Always a provocateur, he would do everything he could to cause outrage. Anti-semitic comments, shaving a swastika into his hair (Reed was actually of Jewish heritage himself), mimicking injecting heroin during stage performances to being notoriously difficult with reporters who he felt were out to get him.
He was immensely susceptible to criticism, the end result was an unresponsive and aloof Reed when it came to explaining his work, a vulnerability he hid behind his ubiquitous sunglasses. An intensely paranoid man, he would shed collaborators – and eventually his spouse – once he had gained what he wanted from the relationship, or once they became too close. DeCurtis gives us access to all the people Reed encountered in his life, and their own experiences and thoughts of the troubled man. The biographer’s captivating writing style is excellent, not passing judgment but rather letting the reader decide for himself on the merits of his actions.
Charting Reed’s life from his adolescence on Long Island to Andy Warhol’s Pop Art Factory scene (with New York’s darker drug and sex filled side always lurking in the background) the book is almost split in two as by the 1980s Reed abandoned Manhattan as he morphed into the happy suburban dwelling husband. Forever a man of contrasts, Reed would say that he is far from the Lou Reed that everyone knows, and yet he would admit there is a lot of himself in the idea of Lou Reed.

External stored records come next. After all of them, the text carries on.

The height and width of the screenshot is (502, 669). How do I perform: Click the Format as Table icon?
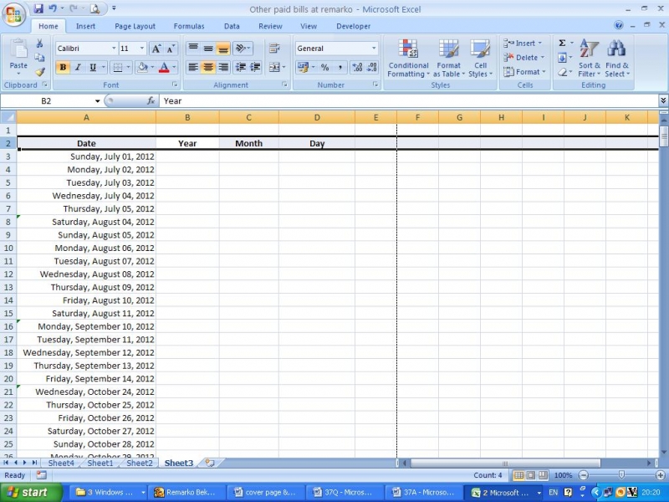click(448, 57)
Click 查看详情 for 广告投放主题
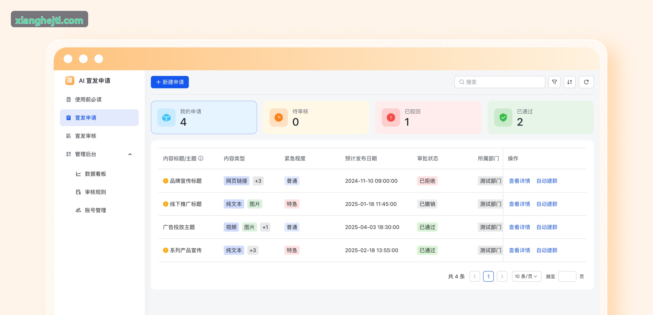The image size is (653, 315). pyautogui.click(x=519, y=227)
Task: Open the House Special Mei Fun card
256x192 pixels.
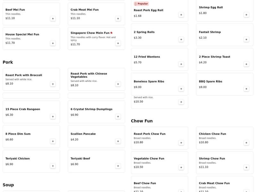Action: click(31, 38)
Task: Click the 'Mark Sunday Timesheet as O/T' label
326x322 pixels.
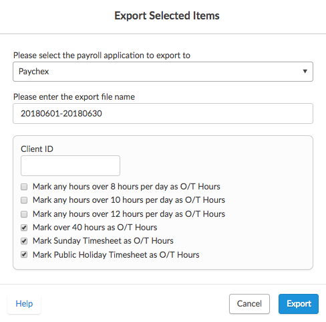Action: [103, 241]
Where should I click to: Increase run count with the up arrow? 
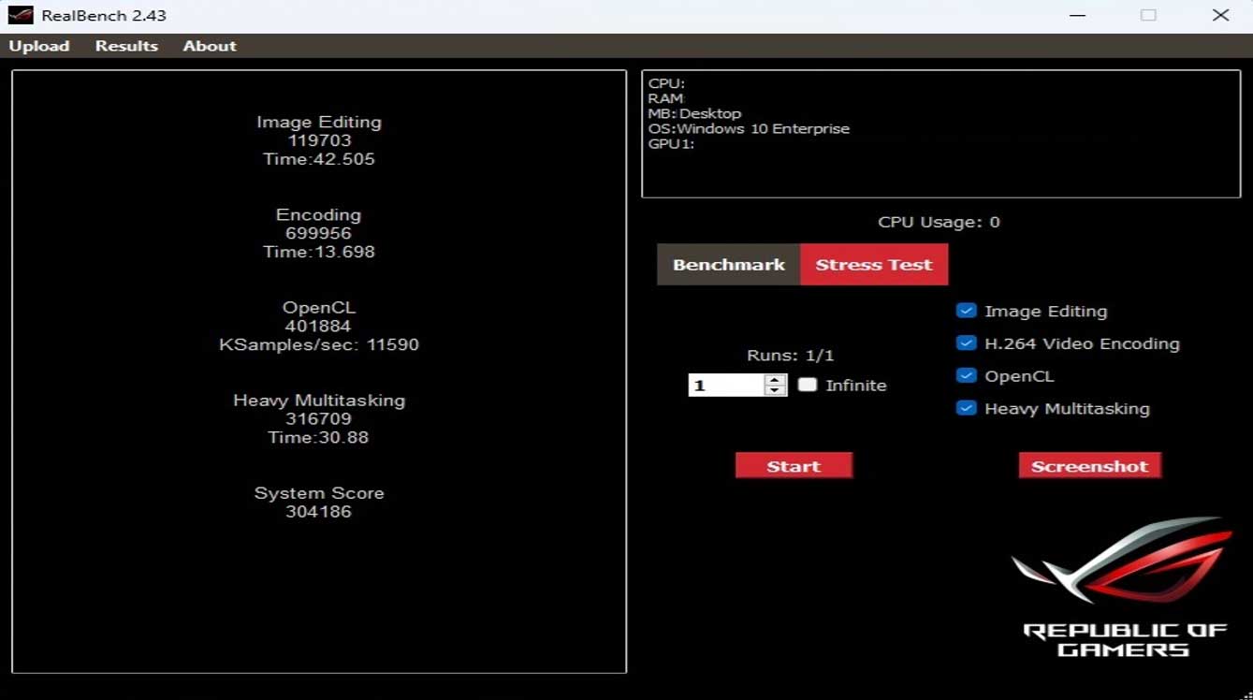[x=775, y=380]
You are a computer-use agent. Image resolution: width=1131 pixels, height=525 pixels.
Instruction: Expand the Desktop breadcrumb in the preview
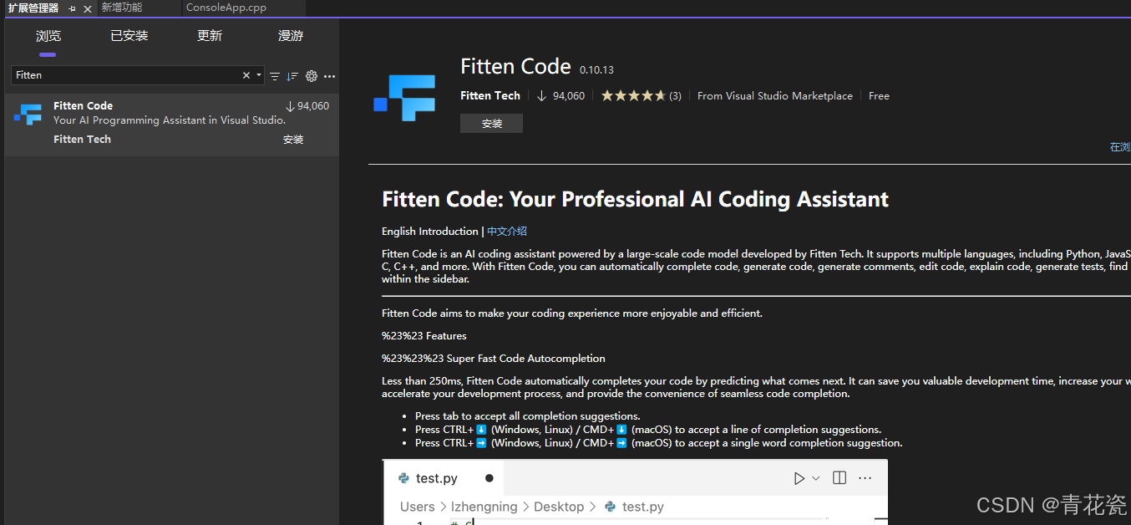[558, 507]
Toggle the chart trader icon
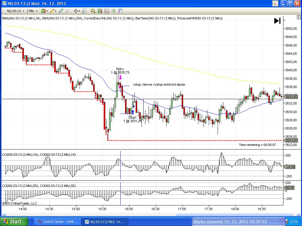The height and width of the screenshot is (226, 302). [93, 11]
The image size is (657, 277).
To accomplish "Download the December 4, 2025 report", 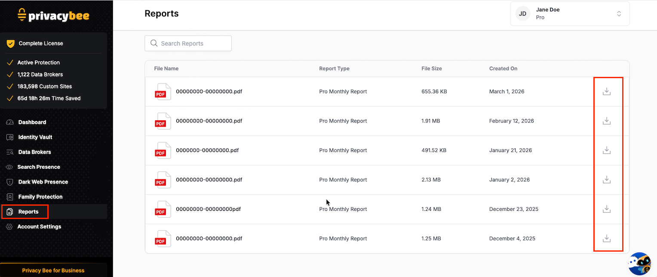I will pos(607,238).
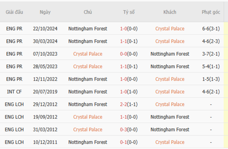Click the 0-3 score on 31/03/2012
The height and width of the screenshot is (149, 228).
tap(129, 130)
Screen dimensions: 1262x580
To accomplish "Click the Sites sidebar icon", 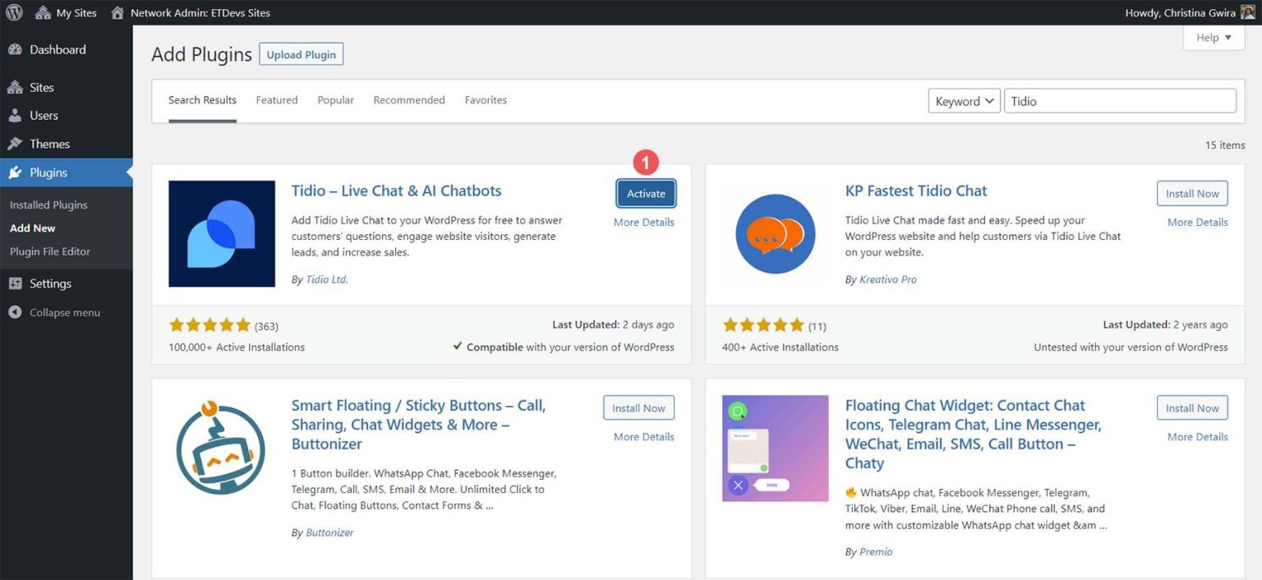I will [16, 87].
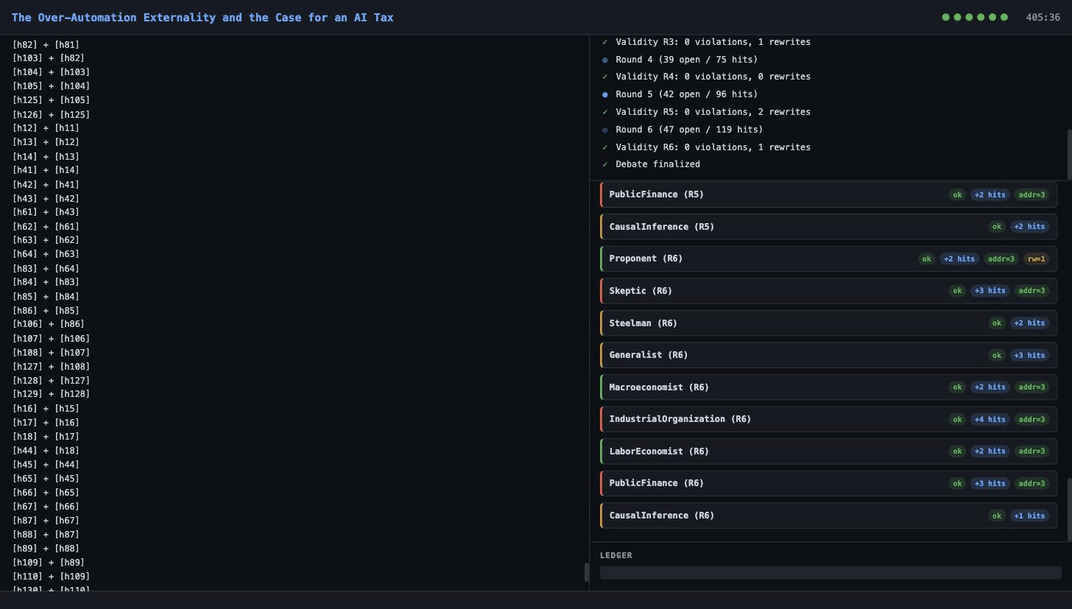
Task: Click the blue Round 5 progress indicator dot
Action: [x=604, y=94]
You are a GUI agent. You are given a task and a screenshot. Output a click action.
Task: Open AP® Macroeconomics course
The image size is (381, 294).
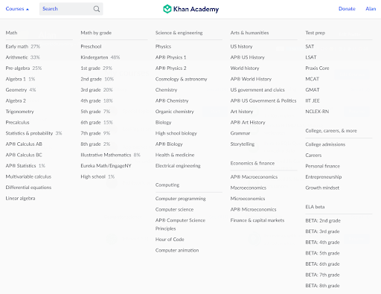254,177
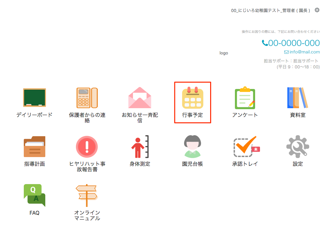The image size is (332, 232).
Task: Click the 行事予定 calendar icon
Action: click(193, 98)
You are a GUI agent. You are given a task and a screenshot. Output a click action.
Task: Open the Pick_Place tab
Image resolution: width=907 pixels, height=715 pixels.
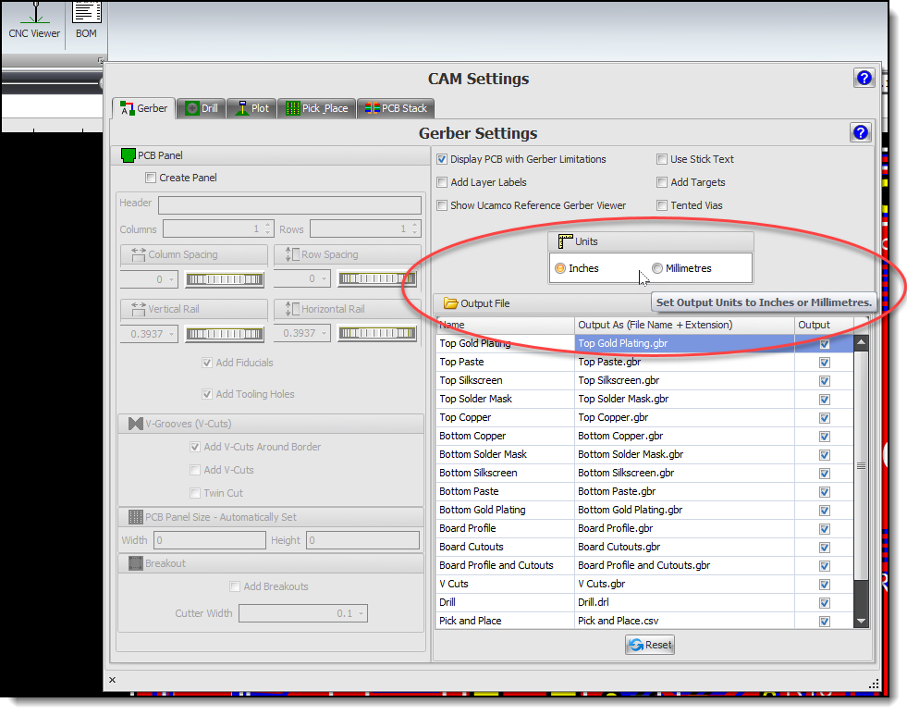pyautogui.click(x=315, y=108)
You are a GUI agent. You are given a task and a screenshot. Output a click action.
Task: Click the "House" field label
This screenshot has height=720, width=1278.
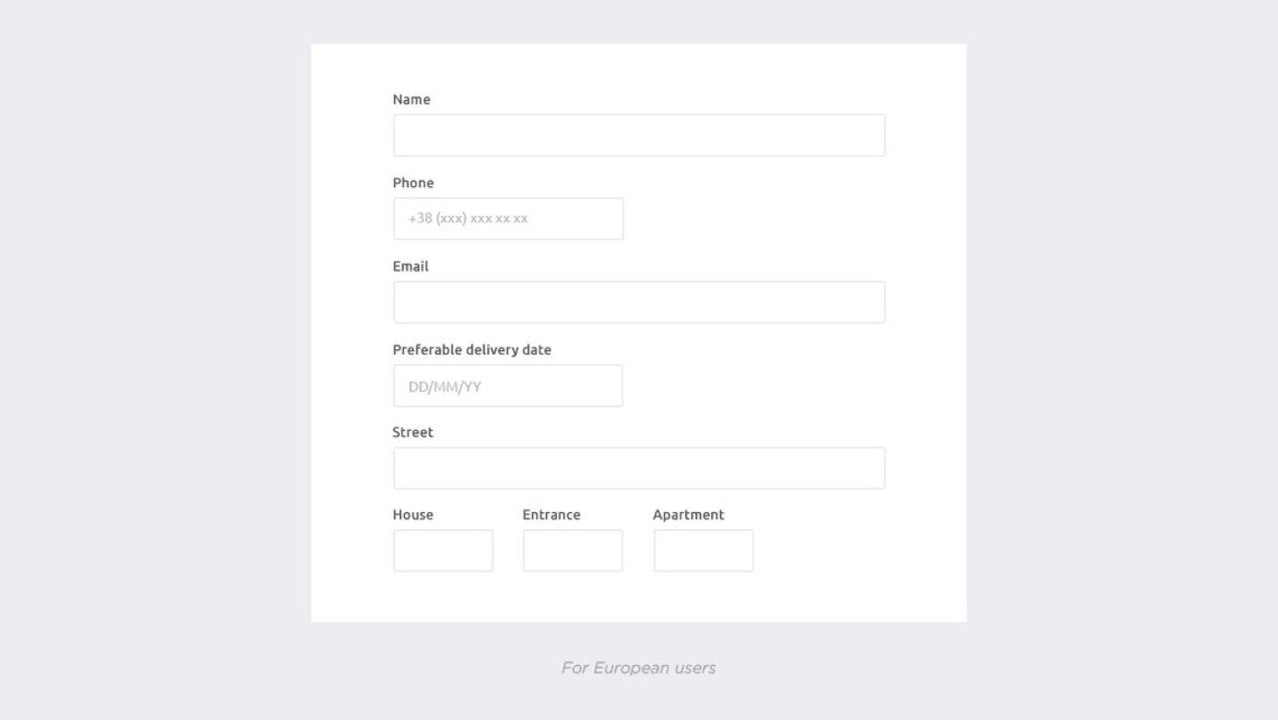[413, 515]
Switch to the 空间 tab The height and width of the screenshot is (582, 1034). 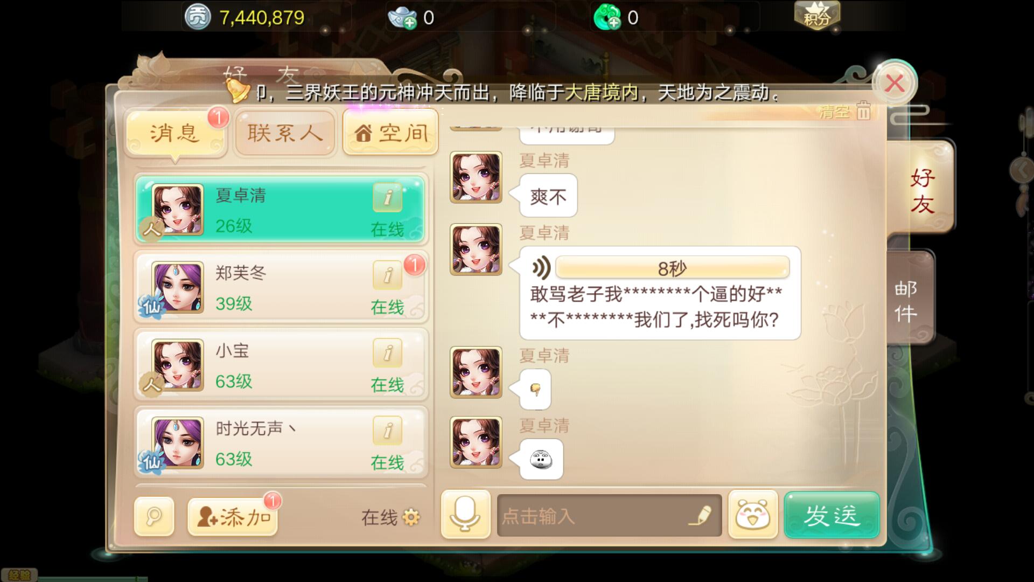390,132
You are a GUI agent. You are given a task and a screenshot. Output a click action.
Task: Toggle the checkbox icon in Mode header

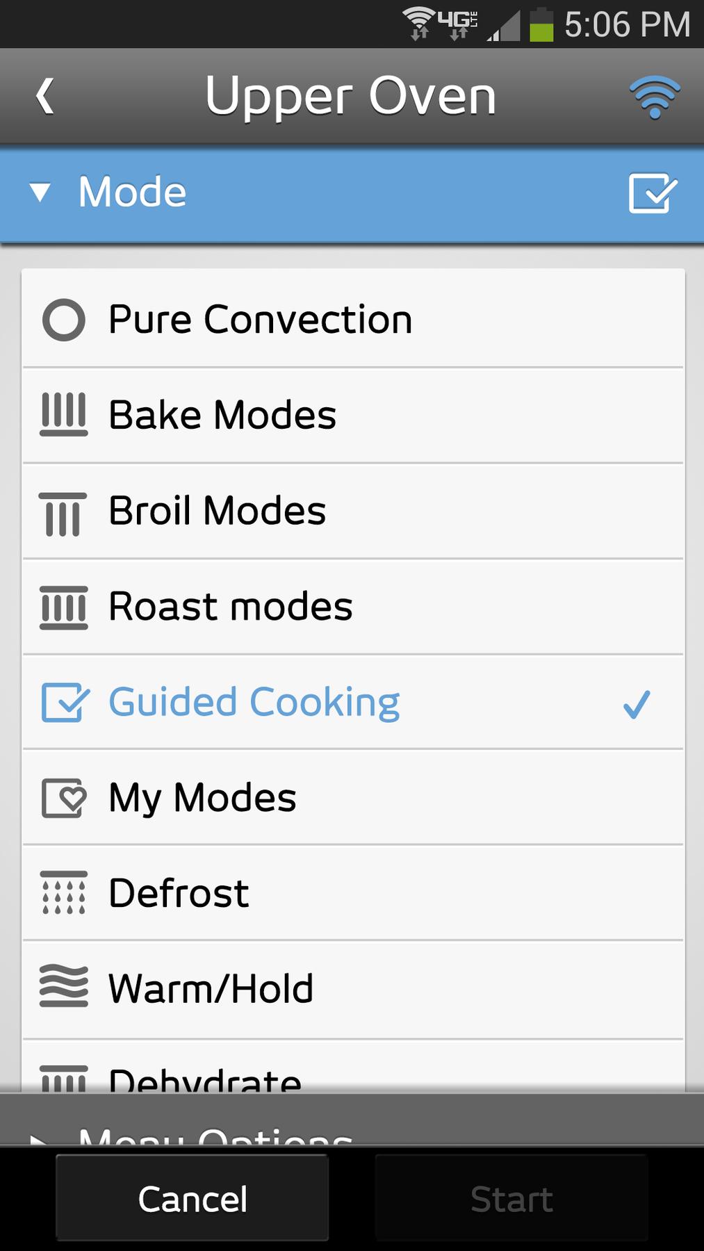coord(653,193)
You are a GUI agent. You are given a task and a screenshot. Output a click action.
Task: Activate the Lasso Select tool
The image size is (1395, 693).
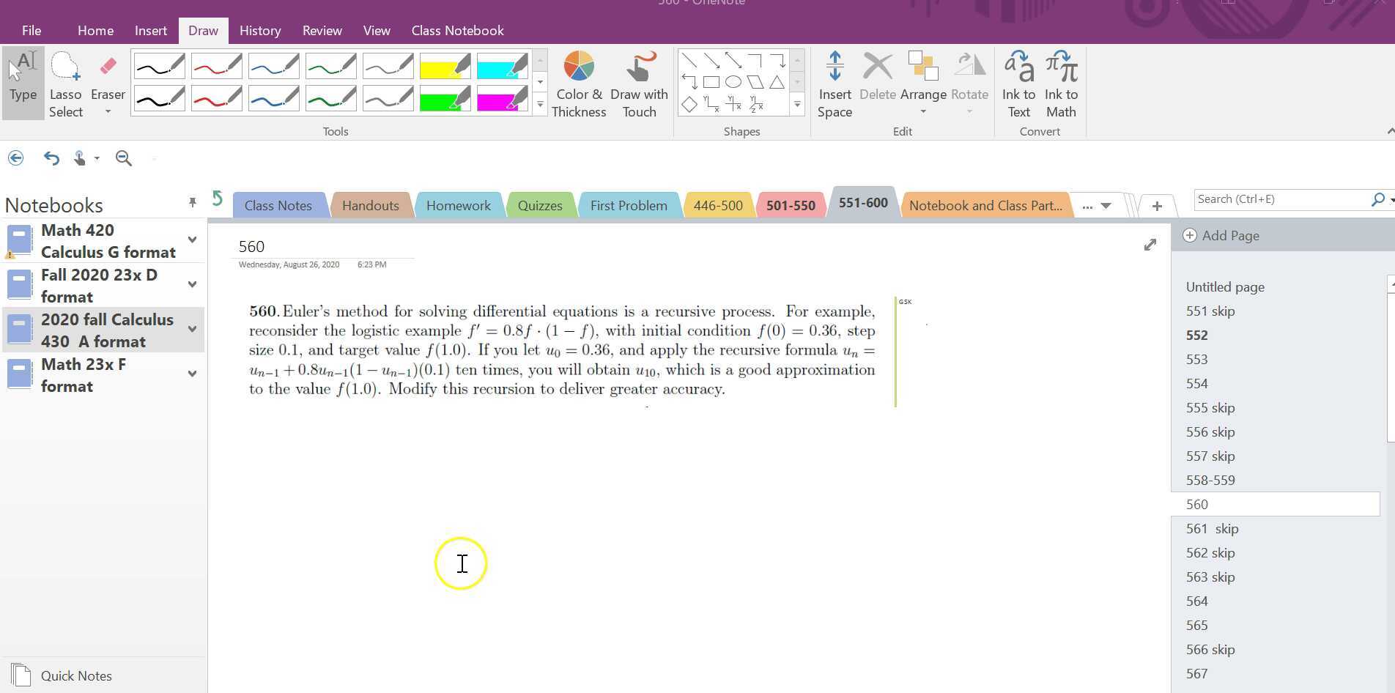(x=65, y=81)

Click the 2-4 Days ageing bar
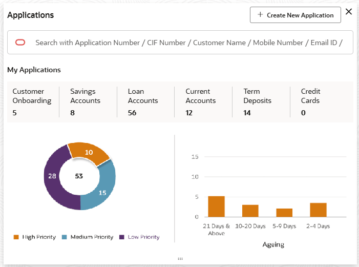(318, 210)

Ultimately, we are left with a huge back catalogue and an ongoing contribution to and influence on modern music. This candid retelling of Lou Reed’s unique and controversial life as an artist helps the reader make sense of a life that was often difficult for those around Reed but also a real struggle for the man himself. The question that remains is, can an artist be forgiven for their idiosyncrasies and occasional wrong footings (the widely canned Metallica collaboration for example) if it is backed up with astonishing work, such as Reed achieved in his lifetime?